De fait, et principalement, le barbare est caractérisé comme celui qui en est resté à un état naturel, un état où la pulsion prime sur la réflexion.

Au fil des siècles, la notion plastique de barbare s'est confondue dans tout type d'argument, dans tout type de rapport.

Cette notion ne va ainsi pas de soi, puisqu'en tant qu'elle permet une désignation péjorative d'autrui, tous peuvent être qualifiés de « barbare ».

Ce n'est qu'en se penchant sur l'histoire de cette désignation brutale qu'on sera à même d'éclairer ce qu'est un barbare, et aussi s'il y a oui ou non effectivement barbarie au sein des usages de différentes cultures.
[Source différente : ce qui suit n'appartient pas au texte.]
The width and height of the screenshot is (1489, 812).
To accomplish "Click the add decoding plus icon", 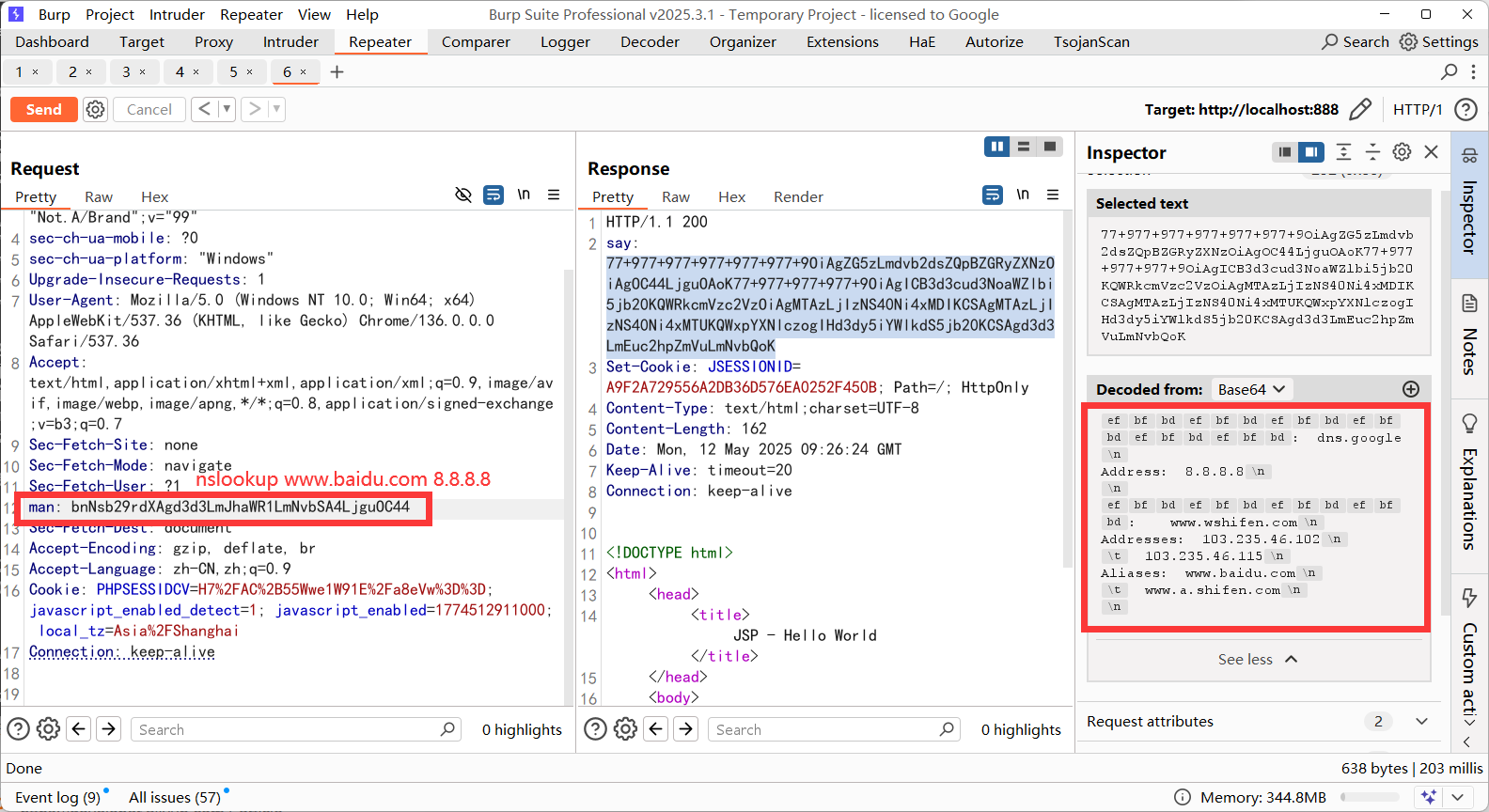I will [1410, 389].
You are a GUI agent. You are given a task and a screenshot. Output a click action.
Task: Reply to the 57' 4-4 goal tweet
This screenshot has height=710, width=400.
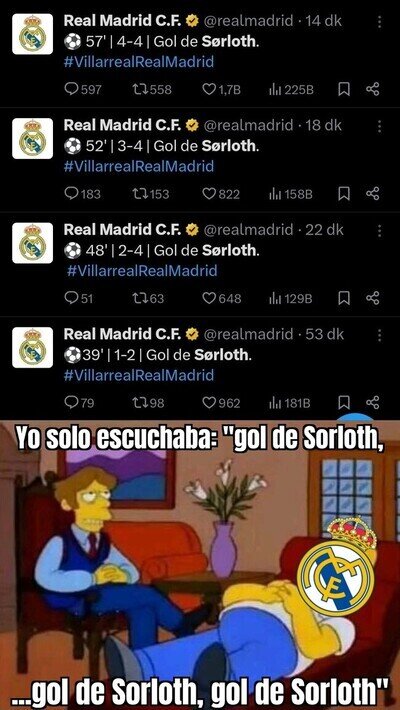[83, 90]
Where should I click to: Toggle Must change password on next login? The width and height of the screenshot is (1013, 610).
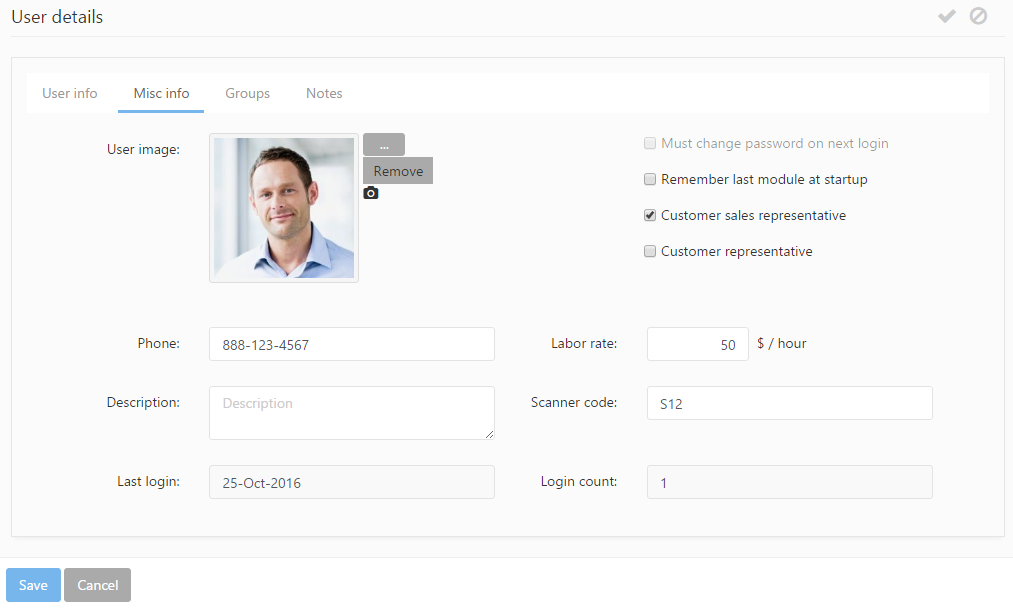pyautogui.click(x=650, y=144)
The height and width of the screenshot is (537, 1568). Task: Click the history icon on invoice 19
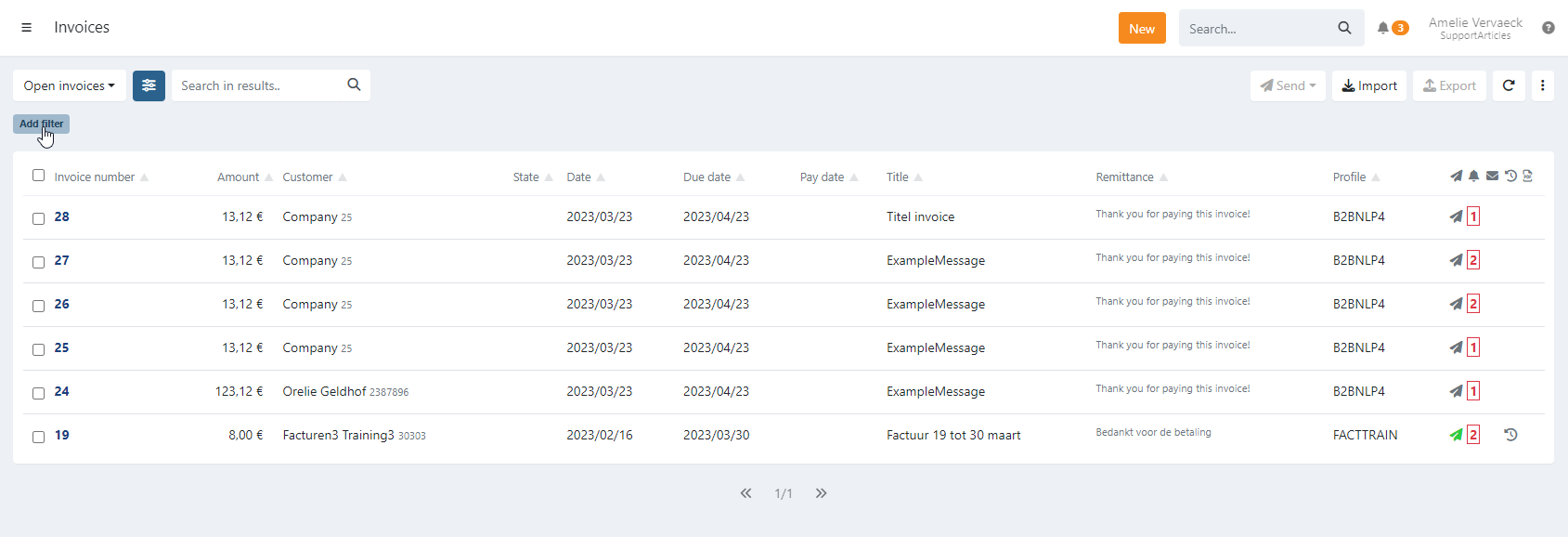(1510, 435)
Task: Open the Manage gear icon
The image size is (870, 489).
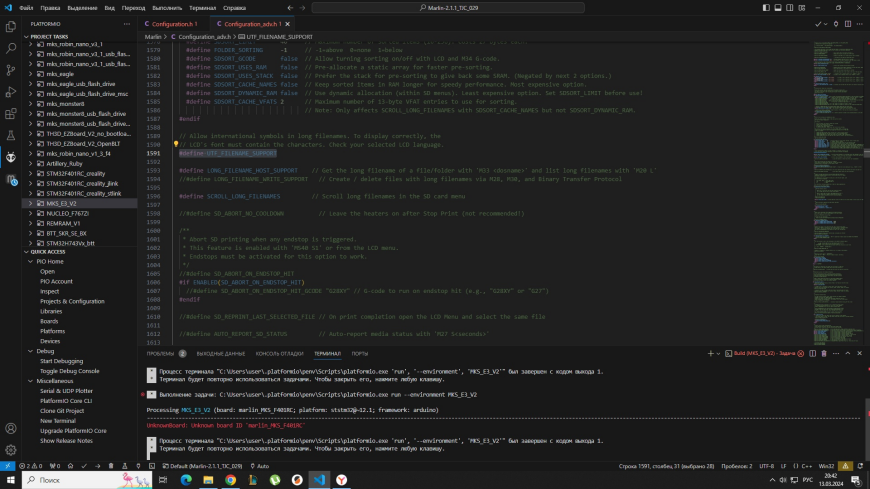Action: (10, 450)
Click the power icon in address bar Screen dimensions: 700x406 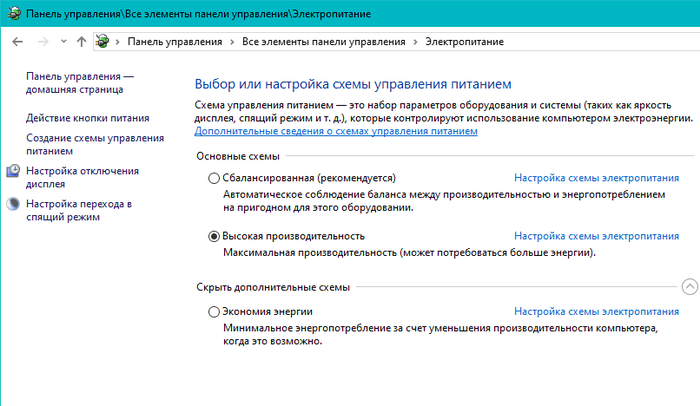pos(102,41)
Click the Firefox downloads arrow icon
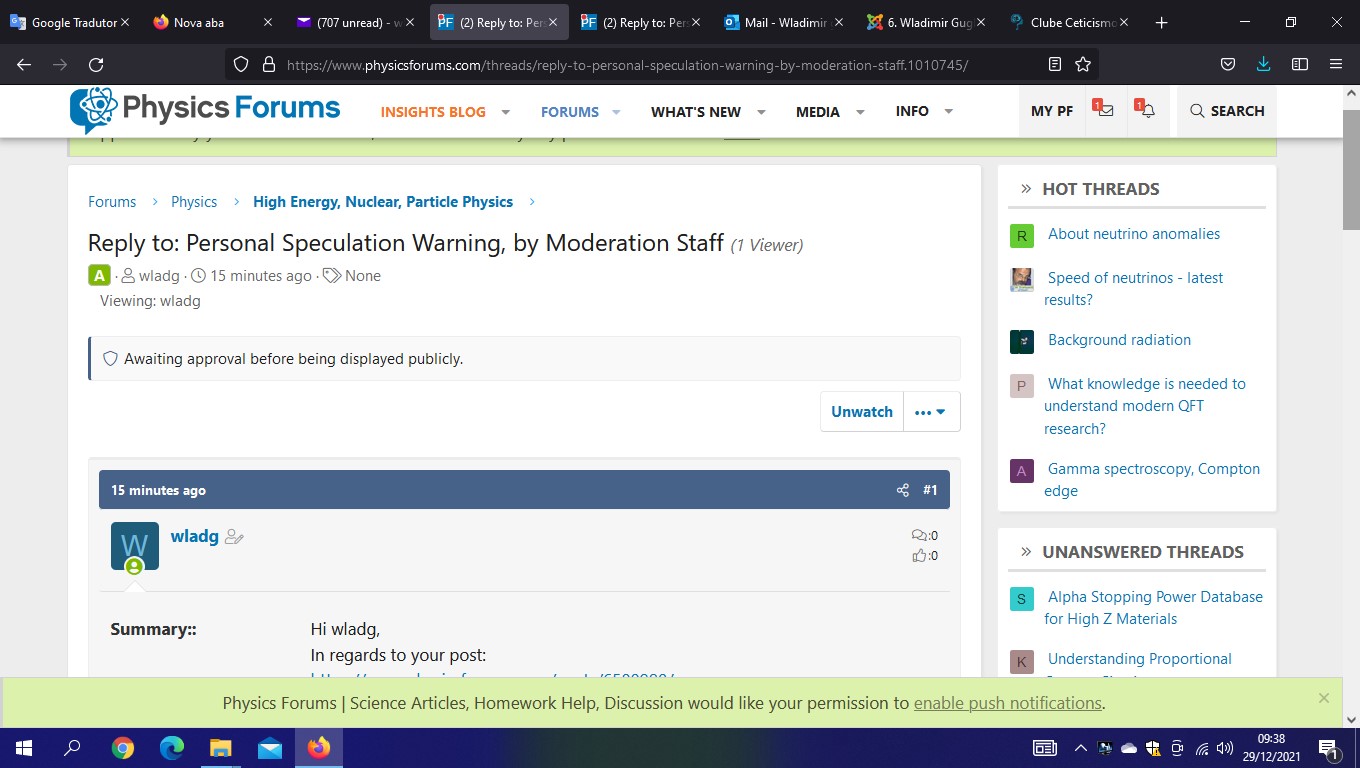This screenshot has height=768, width=1360. 1263,65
Car cette qualification (plus souvent émise par ignorance que par intelligence) fait-elle bien resurgir un ordre de valeur dominant, ou n'est-elle que l'arbitraire d'une tendance toujours guidée par des égarés ? I.

Qui et où est le barbare ? a.

Barbare est le nom que les grecs donnaient par mépris à toutes les nations qui ne parlaient pas leur langue, ou qui ne parlaient pas aussi bien qu'eux.

Etait donc barbare celui qui au lieu de parler grec – de posséder le logos – faisait du bruit avec sa bouche.

Les peuples celtiques, germaniques, slaves ou encore asiatiques étaient considérés comme des barbares rustres et peu civilisés.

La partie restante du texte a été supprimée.